WORK ITEM. Character for character, reproduce every entry below.

____ SOURCE INFORMATION

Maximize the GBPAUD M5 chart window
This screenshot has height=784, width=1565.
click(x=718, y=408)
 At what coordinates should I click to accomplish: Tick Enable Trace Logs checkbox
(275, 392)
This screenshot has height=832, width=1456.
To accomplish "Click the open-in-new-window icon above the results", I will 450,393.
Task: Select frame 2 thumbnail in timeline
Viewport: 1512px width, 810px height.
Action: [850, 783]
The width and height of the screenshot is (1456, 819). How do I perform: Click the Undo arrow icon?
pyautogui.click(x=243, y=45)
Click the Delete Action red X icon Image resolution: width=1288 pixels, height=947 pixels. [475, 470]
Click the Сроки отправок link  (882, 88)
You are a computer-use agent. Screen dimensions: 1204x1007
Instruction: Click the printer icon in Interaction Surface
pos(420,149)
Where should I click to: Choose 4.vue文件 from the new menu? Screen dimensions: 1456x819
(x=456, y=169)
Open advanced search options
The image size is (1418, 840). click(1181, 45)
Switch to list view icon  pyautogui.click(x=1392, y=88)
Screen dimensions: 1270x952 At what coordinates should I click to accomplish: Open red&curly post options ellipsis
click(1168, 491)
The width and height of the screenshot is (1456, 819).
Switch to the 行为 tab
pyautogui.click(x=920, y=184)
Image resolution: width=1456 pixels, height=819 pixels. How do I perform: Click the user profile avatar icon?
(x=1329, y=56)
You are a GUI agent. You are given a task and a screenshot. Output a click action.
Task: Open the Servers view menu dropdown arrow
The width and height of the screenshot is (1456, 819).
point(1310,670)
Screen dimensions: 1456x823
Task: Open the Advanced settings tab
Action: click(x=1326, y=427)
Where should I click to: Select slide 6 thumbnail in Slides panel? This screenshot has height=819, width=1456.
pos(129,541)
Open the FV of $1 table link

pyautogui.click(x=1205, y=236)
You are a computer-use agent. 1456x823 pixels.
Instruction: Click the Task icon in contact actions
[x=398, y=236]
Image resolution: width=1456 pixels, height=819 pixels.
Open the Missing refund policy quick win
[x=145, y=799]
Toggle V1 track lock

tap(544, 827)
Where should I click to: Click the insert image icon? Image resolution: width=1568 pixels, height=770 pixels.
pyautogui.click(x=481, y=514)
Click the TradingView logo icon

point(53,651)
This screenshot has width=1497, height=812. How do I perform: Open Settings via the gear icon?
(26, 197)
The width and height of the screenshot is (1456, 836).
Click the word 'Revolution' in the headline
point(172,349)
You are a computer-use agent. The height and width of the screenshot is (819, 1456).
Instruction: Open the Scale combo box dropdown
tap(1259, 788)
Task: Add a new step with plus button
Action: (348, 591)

________

EXERCISE RESPONSE.
Maximize the GBPAUD M5 chart window
This screenshot has height=784, width=1565.
click(x=718, y=408)
 At what coordinates should I click to accomplish: Tick Enable Trace Logs checkbox
(275, 392)
This screenshot has height=832, width=1456.
To accomplish "Click the open-in-new-window icon above the results", I will 450,393.
Task: Select frame 2 thumbnail in timeline
Viewport: 1512px width, 810px height.
Action: [850, 783]
The width and height of the screenshot is (1456, 819). How do I perform: Click the Undo arrow icon?
pyautogui.click(x=243, y=45)
Click the Delete Action red X icon Image resolution: width=1288 pixels, height=947 pixels. [475, 470]
Click the Сроки отправок link  (882, 88)
You are a computer-use agent. Screen dimensions: 1204x1007
Instruction: Click the printer icon in Interaction Surface
pos(420,149)
Where should I click to: Choose 4.vue文件 from the new menu? Screen dimensions: 1456x819
(x=456, y=169)
Open advanced search options
The image size is (1418, 840). click(1181, 45)
Switch to list view icon  pyautogui.click(x=1392, y=88)
Screen dimensions: 1270x952 At what coordinates should I click to accomplish: Open red&curly post options ellipsis
click(1168, 491)
The width and height of the screenshot is (1456, 819).
Switch to the 行为 tab
pyautogui.click(x=920, y=184)
Image resolution: width=1456 pixels, height=819 pixels. How do I perform: Click the user profile avatar icon?
(x=1329, y=56)
You are a GUI agent. You are given a task and a screenshot. Output a click action.
Task: Open the Servers view menu dropdown arrow
The width and height of the screenshot is (1456, 819).
point(1310,670)
Screen dimensions: 1456x823
Task: Open the Advanced settings tab
Action: click(x=1326, y=427)
Where should I click to: Select slide 6 thumbnail in Slides panel? This screenshot has height=819, width=1456.
pos(129,541)
Open the FV of $1 table link

pyautogui.click(x=1205, y=236)
You are a computer-use agent. 1456x823 pixels.
Instruction: Click the Task icon in contact actions
[x=398, y=236]
Image resolution: width=1456 pixels, height=819 pixels.
Open the Missing refund policy quick win
[x=145, y=799]
Toggle V1 track lock

tap(544, 827)
Where should I click to: Click the insert image icon? Image resolution: width=1568 pixels, height=770 pixels.
pyautogui.click(x=481, y=514)
Click the TradingView logo icon

point(53,651)
This screenshot has width=1497, height=812. How do I perform: Open Settings via the gear icon?
(26, 197)
The width and height of the screenshot is (1456, 836).
Click the word 'Revolution' in the headline
point(172,349)
You are a computer-use agent. The height and width of the screenshot is (819, 1456).
Instruction: Open the Scale combo box dropdown
tap(1259, 788)
Task: Add a new step with plus button
Action: (348, 591)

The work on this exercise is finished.